Однако и Россия должна была учитывать последствия перемены подданства, пусть даже и номинального. В «пророссийскую» Кабарду весной 1720 года вторгся крымский хан Саадет-Гирей III с сорокатысячным войском и потребовал от ее князей перейти на сторону Крыма, угрожая, что иначе он «первых знатных велит перерубить, а достальных переведет на житье на Кубань». После отказа хан разорил ряд селений, отогнал большое количество скота и провозгласил старшим князем лидера протурецки настроенной части кабардинской знати Ислам-бека Мисостова. Его противники во главе с Арслан-беком Кайтукиным укрылись в горах и обратились к царю с просьбой о помощи. В январе 1721 года они одержали победу над крымцами и их союзниками, а прибывший позднее на Терек Волынский принял у Арслан-бека Кайтукина присягу на верность России и доложил в Петербург, что «вся Кабарда ныне видитца под рукою вашего величества». Однако утверждение российского влияния в Кабарде могло вызвать опасные осложнения в отношениях с Крымом, а следовательно, и с Османской империей. В 1722 году Россия признала эти территории крымской «сферой влияния» после того, как турецкий посланник, миралем (хранитель знаков власти и султанского знамени Каладжи Мустафа-ага в марте подал императору ноту протеста, в которой требовал не строить в Кабарде крепостей, запретить российским подданным, казакам и калмыкам, ходить на кабардинцев и вообще не вмешиваться в их дела, «понеже они, подданные хану крымскому», и Петр I согласился на эти условия{96}.

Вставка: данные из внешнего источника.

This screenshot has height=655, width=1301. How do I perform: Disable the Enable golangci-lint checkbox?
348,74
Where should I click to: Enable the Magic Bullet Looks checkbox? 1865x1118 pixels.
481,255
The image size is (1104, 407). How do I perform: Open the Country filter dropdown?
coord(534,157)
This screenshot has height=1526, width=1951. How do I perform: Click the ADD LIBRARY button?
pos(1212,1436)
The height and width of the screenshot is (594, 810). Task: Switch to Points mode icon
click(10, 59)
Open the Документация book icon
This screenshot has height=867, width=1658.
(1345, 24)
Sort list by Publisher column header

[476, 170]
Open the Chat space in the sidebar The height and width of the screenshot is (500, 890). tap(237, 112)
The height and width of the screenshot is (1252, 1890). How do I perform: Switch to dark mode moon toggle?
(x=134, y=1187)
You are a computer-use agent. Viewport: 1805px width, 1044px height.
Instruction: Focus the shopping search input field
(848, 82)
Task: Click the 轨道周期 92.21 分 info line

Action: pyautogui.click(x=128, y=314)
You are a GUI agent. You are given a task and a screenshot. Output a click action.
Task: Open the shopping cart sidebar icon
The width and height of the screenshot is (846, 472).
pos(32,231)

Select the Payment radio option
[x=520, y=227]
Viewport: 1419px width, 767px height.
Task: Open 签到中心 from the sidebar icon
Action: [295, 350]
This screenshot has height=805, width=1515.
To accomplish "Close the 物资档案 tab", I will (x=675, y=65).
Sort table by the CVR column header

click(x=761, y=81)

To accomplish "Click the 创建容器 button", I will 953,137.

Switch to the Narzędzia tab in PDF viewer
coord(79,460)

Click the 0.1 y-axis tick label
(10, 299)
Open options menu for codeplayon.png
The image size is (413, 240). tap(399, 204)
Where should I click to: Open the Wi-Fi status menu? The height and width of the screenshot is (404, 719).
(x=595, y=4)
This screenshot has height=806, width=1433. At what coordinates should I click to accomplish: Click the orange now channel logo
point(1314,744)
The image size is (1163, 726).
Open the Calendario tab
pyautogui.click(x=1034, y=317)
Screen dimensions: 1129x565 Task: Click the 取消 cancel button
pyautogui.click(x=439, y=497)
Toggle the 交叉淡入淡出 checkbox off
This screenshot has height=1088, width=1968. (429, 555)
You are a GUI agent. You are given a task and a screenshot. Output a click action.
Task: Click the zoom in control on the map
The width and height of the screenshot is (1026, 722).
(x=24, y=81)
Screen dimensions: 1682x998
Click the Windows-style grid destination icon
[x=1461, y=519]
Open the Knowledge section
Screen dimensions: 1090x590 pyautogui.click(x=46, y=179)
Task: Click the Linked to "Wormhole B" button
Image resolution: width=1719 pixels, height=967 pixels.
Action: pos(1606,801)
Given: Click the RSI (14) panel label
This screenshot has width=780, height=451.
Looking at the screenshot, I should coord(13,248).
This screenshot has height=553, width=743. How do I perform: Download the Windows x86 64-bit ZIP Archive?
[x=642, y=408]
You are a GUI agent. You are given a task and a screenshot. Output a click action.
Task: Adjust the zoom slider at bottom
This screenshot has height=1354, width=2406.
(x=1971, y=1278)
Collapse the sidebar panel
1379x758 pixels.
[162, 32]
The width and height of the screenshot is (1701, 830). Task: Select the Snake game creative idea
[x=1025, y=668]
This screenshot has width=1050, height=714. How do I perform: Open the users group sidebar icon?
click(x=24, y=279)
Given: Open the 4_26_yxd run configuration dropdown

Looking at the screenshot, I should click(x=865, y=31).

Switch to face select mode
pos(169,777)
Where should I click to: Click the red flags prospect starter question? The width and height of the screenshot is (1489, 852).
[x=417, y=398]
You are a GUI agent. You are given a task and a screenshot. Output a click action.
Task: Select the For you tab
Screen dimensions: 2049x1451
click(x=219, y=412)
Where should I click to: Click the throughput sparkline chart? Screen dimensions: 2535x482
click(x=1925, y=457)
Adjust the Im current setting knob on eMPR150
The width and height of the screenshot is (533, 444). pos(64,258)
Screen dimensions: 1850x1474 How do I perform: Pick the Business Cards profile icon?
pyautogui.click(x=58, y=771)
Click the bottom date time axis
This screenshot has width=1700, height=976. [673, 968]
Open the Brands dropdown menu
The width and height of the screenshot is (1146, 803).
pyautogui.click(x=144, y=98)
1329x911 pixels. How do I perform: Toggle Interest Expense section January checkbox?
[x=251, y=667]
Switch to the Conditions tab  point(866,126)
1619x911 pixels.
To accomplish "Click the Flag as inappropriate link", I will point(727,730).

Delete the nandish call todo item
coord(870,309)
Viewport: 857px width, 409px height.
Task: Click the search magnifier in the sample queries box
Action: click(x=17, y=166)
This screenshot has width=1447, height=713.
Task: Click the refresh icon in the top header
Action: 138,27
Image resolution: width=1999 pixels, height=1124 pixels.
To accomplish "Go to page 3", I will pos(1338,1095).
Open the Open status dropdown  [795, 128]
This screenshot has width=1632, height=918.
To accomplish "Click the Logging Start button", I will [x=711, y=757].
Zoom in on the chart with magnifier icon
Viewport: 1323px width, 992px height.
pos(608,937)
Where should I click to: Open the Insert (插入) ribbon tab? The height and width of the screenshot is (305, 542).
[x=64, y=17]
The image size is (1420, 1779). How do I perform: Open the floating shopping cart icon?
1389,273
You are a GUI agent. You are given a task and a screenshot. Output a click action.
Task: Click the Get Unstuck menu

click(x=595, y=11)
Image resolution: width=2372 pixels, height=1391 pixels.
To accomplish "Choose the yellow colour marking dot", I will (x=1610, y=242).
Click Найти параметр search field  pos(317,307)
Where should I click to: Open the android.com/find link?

Если брать в расчет распоряжение Петра I А.П. Волынскому от 13 декабря 1720 года о переносе сроков строительства крепости «при море» к «предбудущему 1722 году»[6], то можно предположить, что уже тогда царь наметил для себя время будущего похода. Но и после начала переговоров в Ништадте он не был уверен в их благополучном окончании и в июле 1721 года писал М.М. Голицыну о предстоящей зимовке флота в Гельсингфорсе, если мира не будет{97}. Масштабные приготовления к восточной кампании могли начаться только после заключения Ништадтского договора, обеспечившего спокойствие на Западе. Нужно было в короткий срок построить транспортный флот, подготовить к походу и перебросить на юг войска, обеспечив их продовольствием, снаряжением и боеприпасами.
В ответ на призывы Волынского к «начинанию» военных действий Петр 5 декабря 1721 года шифром сообщил ему, что «сего случая не пропустить — зело то изрядно», и «довольная часть войска» уже марширует к Волге на зимние квартиры, чтобы весной по воде прибыть в Астрахань{98}. Следующим письмом в январе 1722 года царь вызвал губернатора к себе — за усердие тому полагалась награда: 18 апреля Петр женил Волынского на своей двоюродной сестре Александре Нарышкиной.
5
Вахтанг VI (1675-1737) был многоопытным политиком; к тому времени он уже дважды принимал ислам и возвращался в православие. С 15 лет он находился заложником в Иране, участвовал в восстании против царя Ираклия I и в 1703 году стал наместником Картли при своем дяде Георгии XI (Гурген-хане), а после его гибели от рук восставших афганцев — царем. Он сумел создать относительно боеспособное войско, под его руководством был создан свод законов («Уложение царя Вахтанга»), которое действовало во всей Грузии, а некоторые законы — и после ее присоединения к России. В 1709 году по его инициативе в Тбилиси была основана первая грузинская типография, в которой вместе с церковными книгами печатались учебники и была издана поэма Шота Руставели «Витязь в тигровой шкуре» с комментариями самого царя. Заточенный в крепость за отказ вновь перейти в ислам, он в 1719 году сумел вернуть себе престол и рассчитывал с помощью России освободить Грузию.
6
Согласно делопроизводственной записи оно было сделано Петром устно 13 декабря 1720 года на ассамблее у канцлера Г.И. Головкина (см.: РГАДА. Ф. 5. Оп. 1. № 17. Л. 22 об.).